I started reading The Age of Wonder: How the Romantic Generation Discovered the Beauty and Terror of Science by Richard Holmes, but because each chapter features a different historical person, I decided to review the book chapter by chapter, as I read it, and discuss the biographies separately.  The Age of Wonder came out last year, getting glowing reviews.  I immediately bought it, but didn’t start reading it until after I saw it on several best books lists of 2009.  Chapter one starts off like gangbusters with a thrilling tale of Joseph Banks, an unknown historical figure to me, but after finishing the chapter, I wondered why he isn’t one of the more famous dudes in history.

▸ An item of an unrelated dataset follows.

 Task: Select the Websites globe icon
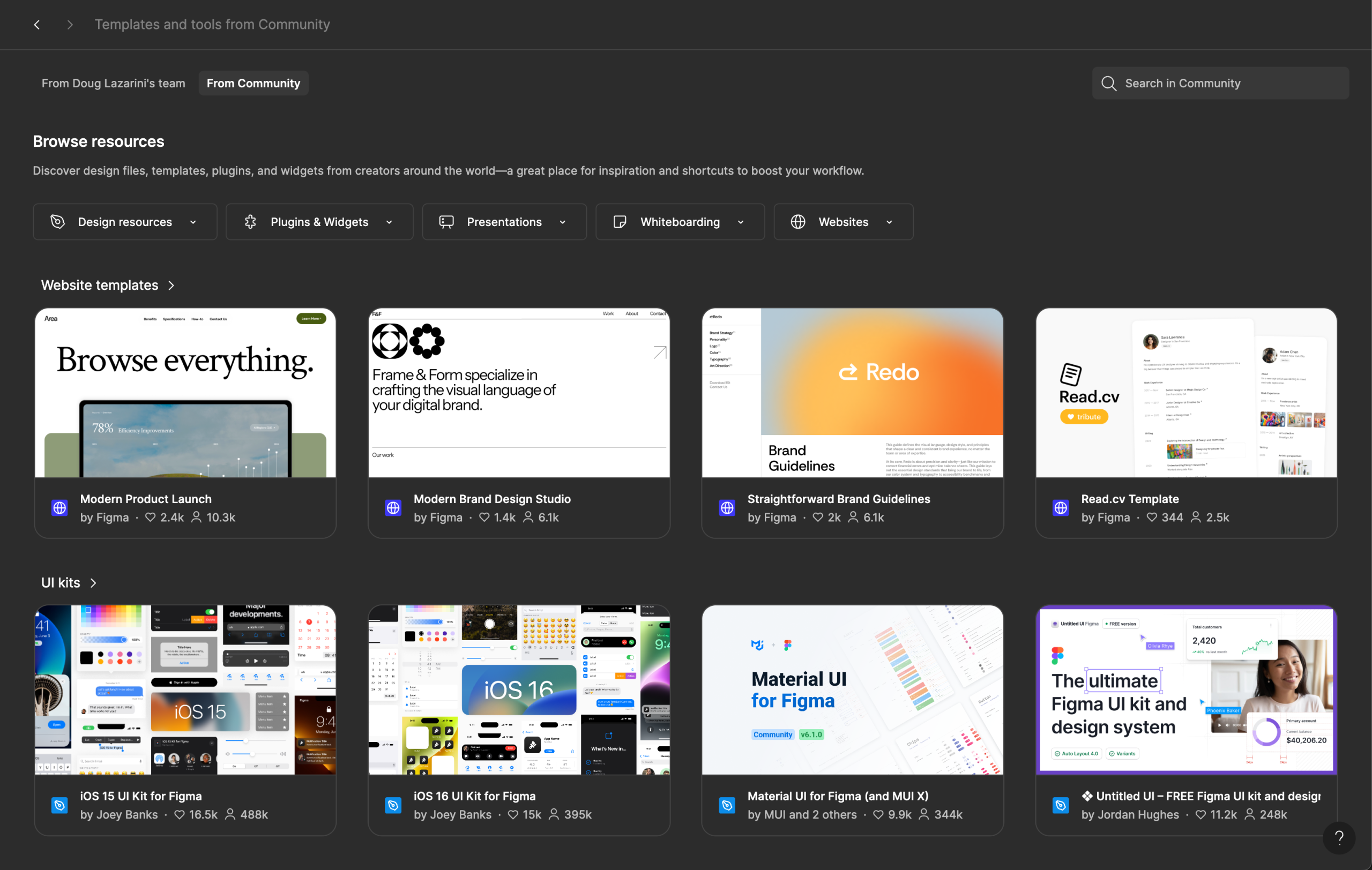tap(798, 221)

Joseph_Banks_1773_Reynolds

Sir Joseph Banks (1743-1820) was a handsome Englishman that would have put Jane Austen’s Mr. Darcy’s riches to shame.  Banks was wealthy enough to finance himself, and his assistants, as the botanist on James Cook’s first voyage around the world in 1768-1771, and he could be one of the many models for James Cameron’s Avatar, because Banks went totally native in Tahiti decades before Fletcher Christian, falling in love with sexual free island women, the Eden-like Tahitian culture, learning their language and ways, shocking his fellow crewmen on the Endeavor, and bringing back concepts of free love and earthly paradise to European society on his return.  By exploring new ideas about morals and behavior, Banks became a proto-anthropologist.  Joseph Banks became famous in a time when it was hard to become famous, when the only mass media were the newspaper and the recently invented general circulation magazine – literacy was far from universal.

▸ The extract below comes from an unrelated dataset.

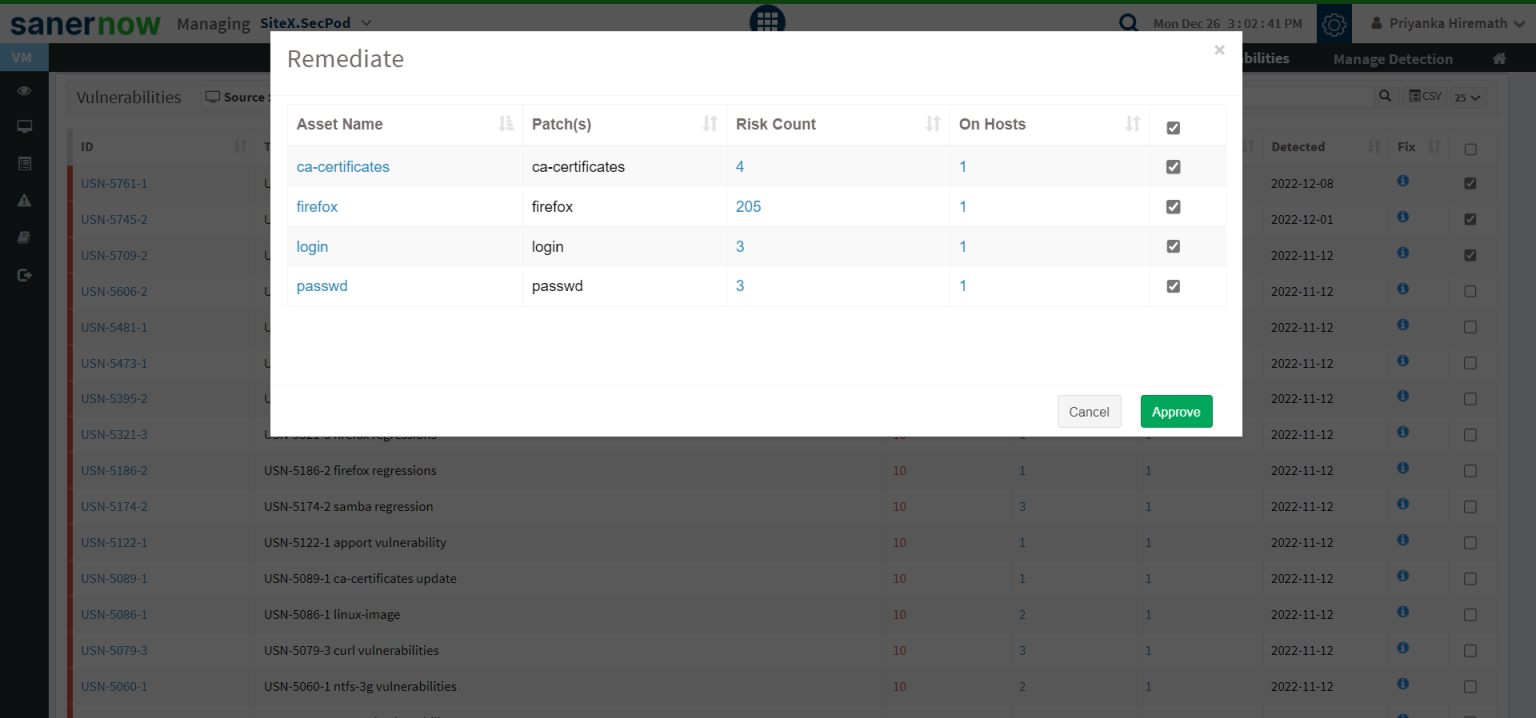The width and height of the screenshot is (1536, 718).
Task: Select the eye visibility icon in sidebar
Action: 23,90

Richard Holmes could have written a whole book on Joseph Banks the size of The Age of Wonder and it would have been riveting,  leaving his readers begging for more.  I know I wanted more, but when I went looking, the pickings were slim.  Patrick O’Brian, author of the popular Jack Aubrey-Stephen Maturin  sea novels, wrote Joseph Banks: A Life which I plan to buy, even though the reviews on Amazon have been less than enthusiastic.  Amazon also offers Journal of the Right Hon. Sir Joseph Banks: During Captain Cook’s First Voyage in H.M.S. Endeavour in 1768-71 to Terra del Fuego, Otahite, New Zealand, Australia, the Dutch East Indies, etc, but I don’t know if I’m hard core enough to read that book yet.   I really wish for a David McCullough biography of Banks, because I love reading the big predigested cerebral view of history, rather than reading contemporary journals and diaries myself.  Amazon also has Sex, Botany, and Empire: The Story of Carl Linnaeus and Joseph Banks by Patricia Fara, which tempts me with the big picture, but not enough to buy yet because of limited reviews.

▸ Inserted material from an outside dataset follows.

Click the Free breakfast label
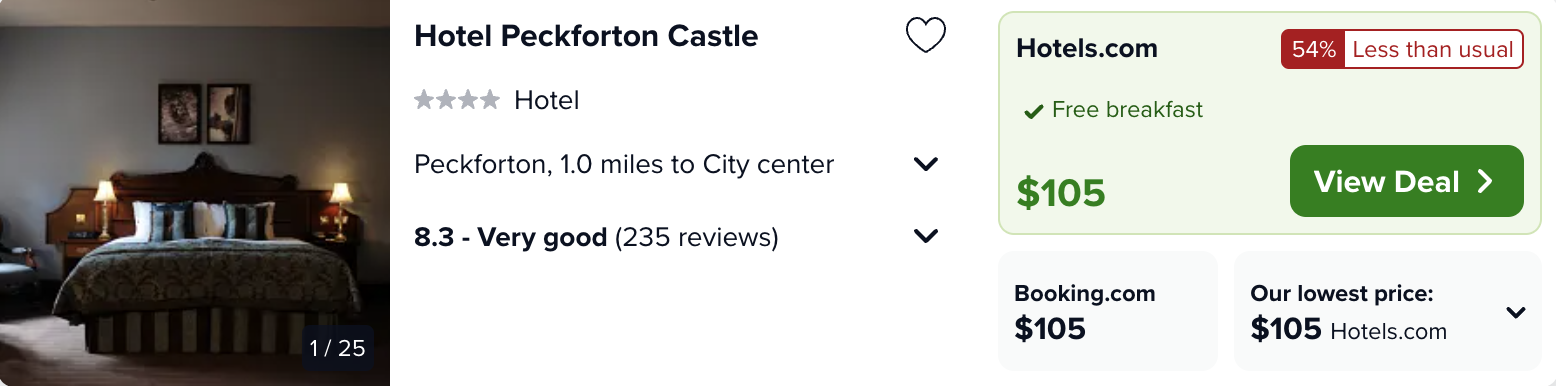The width and height of the screenshot is (1556, 386). (1127, 110)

Banks claim to fame now, and in his own time, was more than just titillating adventure stories about getting his penis polished by South Sea babes.  Banks was the Internet Entrepreneur of his day, not for being rich, but for being part of a 18th century gang of geeks ushering in the new paradigm shift of science.  We think we live in exciting times because of the Internet Age, but is that really true?  What blows our minds today are but spring storms compared to the mental hurricanes of the Age of Enlightenment.  We debate freedom of information, they fought for personal freedoms, and dared to step away from God to discover science.  We’re excited about ebooks, but they were excited about real books becoming popular with the common man and woman.  We’re excited by Twitter and Facebook, but they were discovering scientific journals and the magazine.  We have Google, but Joseph Banks was promoting Carl Linnaeus and the classification of plant and animal life and building a natural history database.  Banks crawled the real world indexing its features.

We take too much for granted in the 21st century.  And we’ve all forgotten far too much about how we got here.  Few of us even have a glimmer of the real story.  Reading The Age of Wonder is a voyage of discovery into the 18th century where the foundation of modern mind was created.  Slowly, as I’ve gotten older, I’ve been working my way backwards in time.  Growing up meant getting comfortable with the 20th century, but I’ve spent a lot of time exploring the 19th century in books, and only now at 58 am I starting to really push back into the 18th century.  I routinely flit up and down the timeline of history, and even prehistory, but I seldom get comfortable in any era for anything length of time.  Reading The Age of Wonder convinces me I need to make a major expedition into the 1700s.

Some websites to browse:

JWH – 1/23/10

3 thoughts on “The Age of Wonder and Joseph Banks”

  1. Let me recommend you the Baroque trilogy by Stephenson. It’s an exciting trip to the 17th century, with plenty of reflections on the origins of science and economy.

    1. Thanks Ignacio. I’ve been waiting for an unabridged version of the book to come out on audio. There is one for his latest book, so I’m hoping the success of it will inspire audio editions for his older books.